I understand the math in kernel PCA and with RBF kernel, and I also understand that the RBF kernel map the data into a infinite dimensional space.

I know that for SVM, mapping the data into a higher dimensional space will always make it easier to linearly separate the data from different classes.

But what I don't understand is why mapping data into a higher dimensional space (say infinite using RBF kernel) will be more suitable to use linear PCA in the feature space? Is the performance always guaranteed to improve as compare to PCA when applied to nonlinear data?

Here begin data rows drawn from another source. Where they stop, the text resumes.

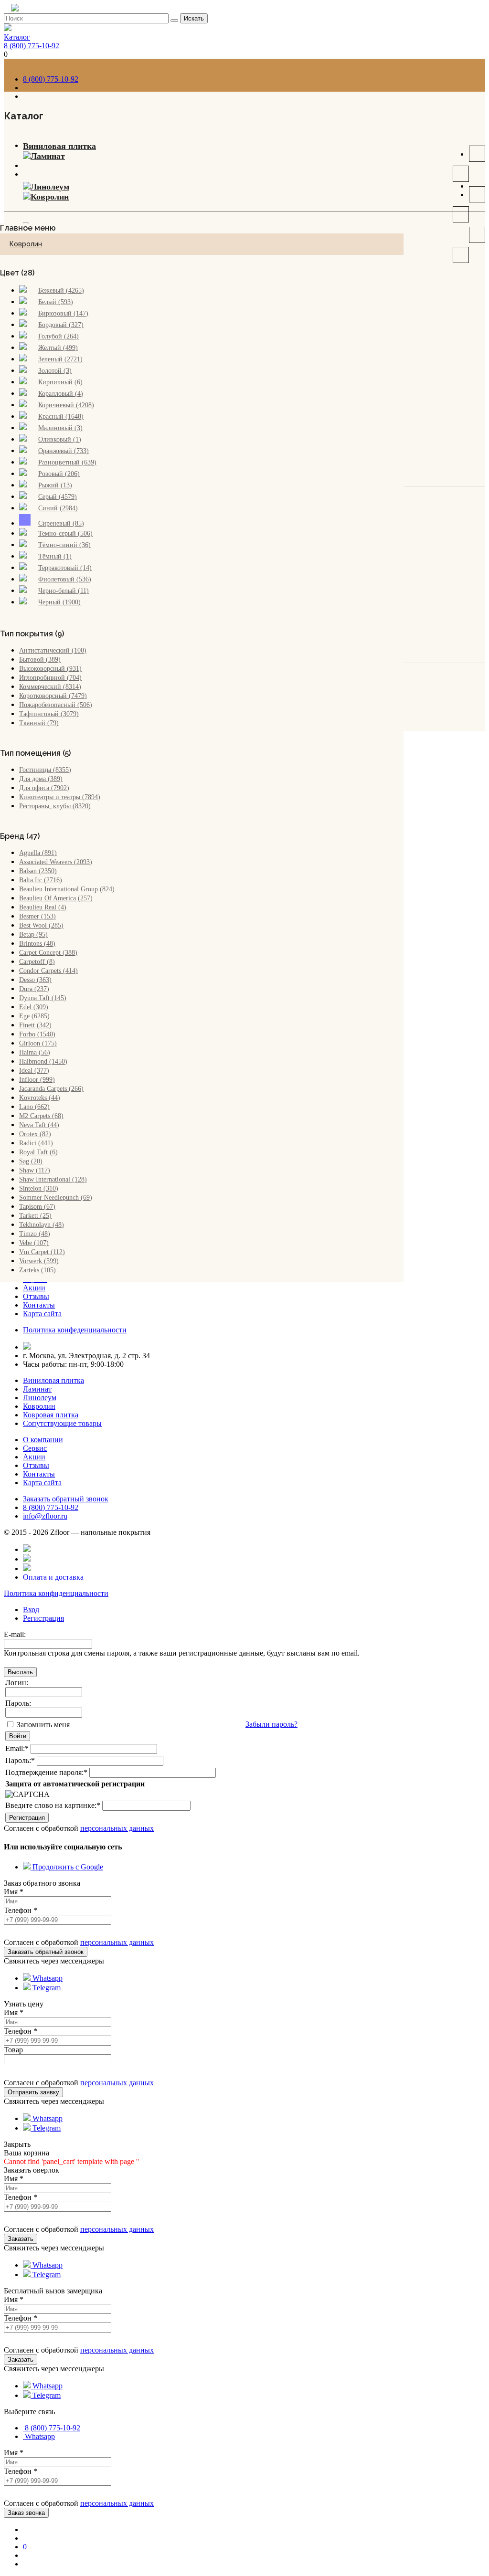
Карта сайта (42, 1313)
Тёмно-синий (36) (64, 545)
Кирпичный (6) (60, 382)
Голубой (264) (58, 336)
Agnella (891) (38, 852)
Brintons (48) (37, 943)
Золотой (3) (55, 370)
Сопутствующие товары (62, 1423)
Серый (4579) (57, 496)
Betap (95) (33, 934)
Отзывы (36, 1296)
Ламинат (48, 156)
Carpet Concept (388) (48, 952)
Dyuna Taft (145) (42, 998)
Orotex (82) (35, 1134)
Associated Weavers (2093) (55, 862)
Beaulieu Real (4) (42, 907)
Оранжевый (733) (63, 450)
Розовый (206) (59, 473)
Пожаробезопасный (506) (55, 704)
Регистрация (43, 1618)
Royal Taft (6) (38, 1152)
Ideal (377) (34, 1070)
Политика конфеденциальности (75, 1330)
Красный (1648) (61, 416)
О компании (43, 1440)
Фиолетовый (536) (64, 579)
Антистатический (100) (52, 650)
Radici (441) (36, 1143)
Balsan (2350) (38, 871)
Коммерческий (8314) (50, 686)
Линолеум (50, 186)
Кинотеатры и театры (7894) (59, 797)
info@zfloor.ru (45, 1516)
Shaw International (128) (53, 1179)
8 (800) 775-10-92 (31, 46)
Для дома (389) (41, 778)
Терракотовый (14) (65, 567)
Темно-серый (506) (65, 533)
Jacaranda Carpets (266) (51, 1088)
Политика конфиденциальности (56, 1593)
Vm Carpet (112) (42, 1252)
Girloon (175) (38, 1043)
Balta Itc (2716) (40, 880)
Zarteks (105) (37, 1270)
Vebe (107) (34, 1242)
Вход (31, 1609)
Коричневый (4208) (66, 405)
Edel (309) (33, 1007)
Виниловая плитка (59, 146)
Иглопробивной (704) (50, 677)
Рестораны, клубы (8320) (55, 806)
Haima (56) (34, 1052)
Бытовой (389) (40, 659)
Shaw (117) (34, 1170)
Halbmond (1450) (43, 1061)
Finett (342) (35, 1025)
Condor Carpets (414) (48, 970)
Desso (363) (35, 979)
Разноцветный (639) (67, 462)
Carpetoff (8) (37, 961)
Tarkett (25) (35, 1215)
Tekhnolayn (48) (41, 1224)
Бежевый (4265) (61, 290)
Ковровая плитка (50, 1415)
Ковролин (50, 196)
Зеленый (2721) (60, 359)
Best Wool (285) (41, 925)
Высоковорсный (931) (50, 668)
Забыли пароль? (271, 1724)
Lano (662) (34, 1106)
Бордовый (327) (61, 324)
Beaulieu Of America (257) (56, 898)
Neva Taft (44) (39, 1125)
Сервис (35, 1448)
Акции (34, 1288)
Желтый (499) (58, 347)
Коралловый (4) (60, 393)
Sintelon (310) (38, 1188)
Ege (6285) (34, 1016)
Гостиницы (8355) (45, 769)
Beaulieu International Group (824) (67, 889)
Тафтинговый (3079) (49, 714)
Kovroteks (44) (39, 1097)
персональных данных (117, 1828)
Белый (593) (55, 302)
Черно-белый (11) (63, 590)
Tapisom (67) (37, 1206)
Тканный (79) (39, 723)
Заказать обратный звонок (65, 1499)
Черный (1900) (59, 602)
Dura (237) (34, 988)
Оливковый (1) (59, 439)
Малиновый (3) (60, 428)
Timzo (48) (34, 1233)
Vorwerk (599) (39, 1261)
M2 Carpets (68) (41, 1115)
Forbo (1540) (37, 1034)
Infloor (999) (37, 1079)
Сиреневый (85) (61, 523)
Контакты (39, 1305)
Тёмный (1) (55, 556)
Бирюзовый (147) (63, 313)
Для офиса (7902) (44, 788)
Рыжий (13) (55, 485)
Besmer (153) (37, 916)
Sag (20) (31, 1161)
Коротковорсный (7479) (53, 695)
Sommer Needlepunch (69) (55, 1197)
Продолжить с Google (67, 1867)
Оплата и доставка (53, 1577)
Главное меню (28, 227)
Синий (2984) (58, 508)
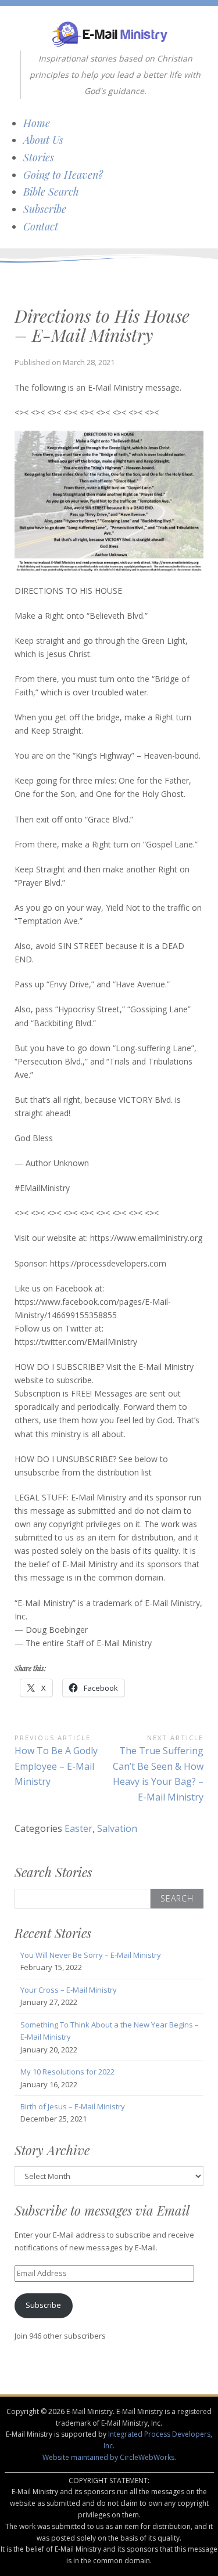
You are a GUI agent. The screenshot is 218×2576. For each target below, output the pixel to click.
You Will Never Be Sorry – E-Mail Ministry (90, 1955)
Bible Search (51, 192)
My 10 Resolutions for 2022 (67, 2071)
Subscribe (44, 209)
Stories (38, 157)
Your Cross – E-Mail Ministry (68, 1990)
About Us (43, 140)
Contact (40, 226)
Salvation (117, 1828)
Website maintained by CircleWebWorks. (109, 2457)
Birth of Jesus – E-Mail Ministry (72, 2106)
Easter (78, 1828)
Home (36, 123)
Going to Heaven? (63, 175)
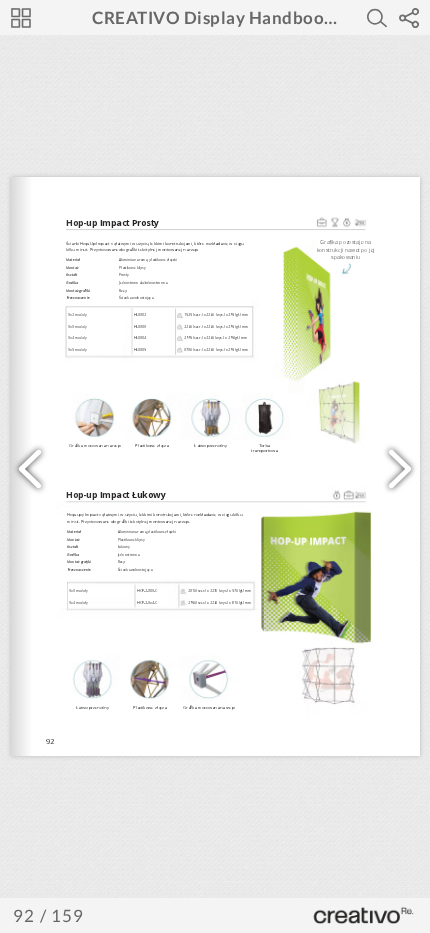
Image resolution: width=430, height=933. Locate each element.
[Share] (409, 18)
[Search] (377, 18)
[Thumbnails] (21, 18)
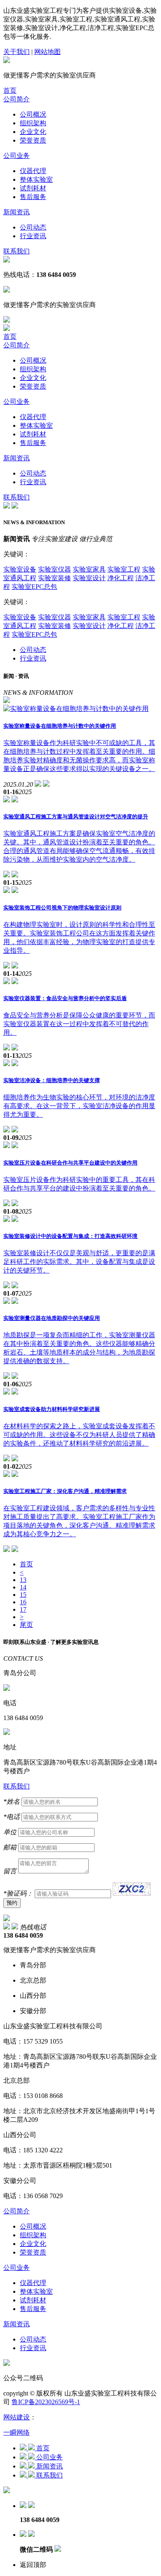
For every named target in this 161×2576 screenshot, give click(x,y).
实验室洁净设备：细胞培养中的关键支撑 (51, 1080)
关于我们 (16, 51)
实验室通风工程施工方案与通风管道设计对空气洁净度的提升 (75, 816)
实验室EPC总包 (34, 586)
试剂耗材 (33, 188)
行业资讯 (33, 235)
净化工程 (120, 577)
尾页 (26, 1624)
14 (23, 1587)
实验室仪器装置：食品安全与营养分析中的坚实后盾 (65, 998)
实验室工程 (123, 569)
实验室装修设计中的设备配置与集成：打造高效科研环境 (70, 1236)
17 (23, 1609)
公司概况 (33, 114)
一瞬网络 (16, 2432)
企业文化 (33, 131)
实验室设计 (89, 577)
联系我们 (16, 251)
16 (23, 1602)
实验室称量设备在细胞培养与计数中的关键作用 (59, 726)
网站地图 (47, 51)
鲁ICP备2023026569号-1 (46, 2401)
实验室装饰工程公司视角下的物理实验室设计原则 (62, 908)
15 (23, 1594)
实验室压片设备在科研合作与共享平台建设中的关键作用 (70, 1163)
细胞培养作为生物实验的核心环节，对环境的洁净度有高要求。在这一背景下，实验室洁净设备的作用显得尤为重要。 (79, 1106)
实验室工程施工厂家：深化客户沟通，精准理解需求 (65, 1491)
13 (23, 1579)
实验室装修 (54, 577)
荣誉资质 (33, 140)
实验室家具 (89, 569)
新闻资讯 (16, 212)
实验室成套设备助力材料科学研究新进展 (51, 1409)
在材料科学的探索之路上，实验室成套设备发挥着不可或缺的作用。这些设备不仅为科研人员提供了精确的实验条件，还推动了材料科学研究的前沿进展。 (79, 1435)
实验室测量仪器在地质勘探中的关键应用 (51, 1318)
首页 (10, 90)
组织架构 (33, 123)
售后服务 (33, 196)
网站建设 (16, 2417)
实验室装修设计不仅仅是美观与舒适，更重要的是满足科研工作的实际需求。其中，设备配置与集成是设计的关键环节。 (79, 1261)
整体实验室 (36, 179)
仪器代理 (33, 170)
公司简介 (16, 99)
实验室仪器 (54, 569)
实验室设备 (19, 569)
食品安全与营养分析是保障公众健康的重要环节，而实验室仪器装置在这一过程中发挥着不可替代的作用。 (79, 1024)
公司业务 (16, 155)
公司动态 (33, 227)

I tried to visualize the process but it is hard for me when I use the RBF kernel. I don't physically or intuitively think mapping the data into higher-dimensional space will always work for PCA purpose (for nonlinear data) . Is there any concrete example of explanation about what actually (not just illustrative plot) happens and why it helps to use RBF kernel? And is there any way to characterize how data distributed in the feature space by using RBF kernel?

Thanks!

Notes: I know that the theory and applications are well-established for classification purpose, but I don't know for KPCA as a dimensionality reduction technique (or distribution modeling) purpose, and that's the main aim of this question.

**Contents**hide

#### Best Answer

But what I don't understand is why mapping data into a higher dimensional space (say infinite using RBF kernel) will be more suitable to use linear PCA in the feature space? Is the performance always guaranteed to improve as compare to PCA when applied to nonlinear data?

It might be useful if you're interested in classification with linear method, or using clustering – in the higher dimensional space data might be easier to classify linearly, or clusters might be easier to separate. For a simplified, theoretical version, you could check out the Cover's theorem.

I tried to visualize the process but it is hard for me when I use the RBF kernel.

That's not really surprising considering the fact that the embedding space is infinitely dimensional.

I don't physically or intuitively think mapping the data into higher-dimensional space will always work for PCA purpose (for nonlinear data) .

That's because it doesn't have to work well – I remember one time trying polynomial kernels with SVMs for something that should be in theory solvable using them (text classification, polynomial kernels sort of work like boolean expressions for One-hot encoded vectors), but in fact the method was worse than using linear kernel.

Is there any concrete example of explanation about what actually (not just illustrative plot) happens and why it helps to use RBF kernel?

I don't know if it's possible to formulate it for PCA, but for classification with SVM there exist estimates of VC dimension (this effectively measures how complex decision functions classifier can handle). Some example facts can be found in these slides (see "VC Dimension of Support Vector Machines").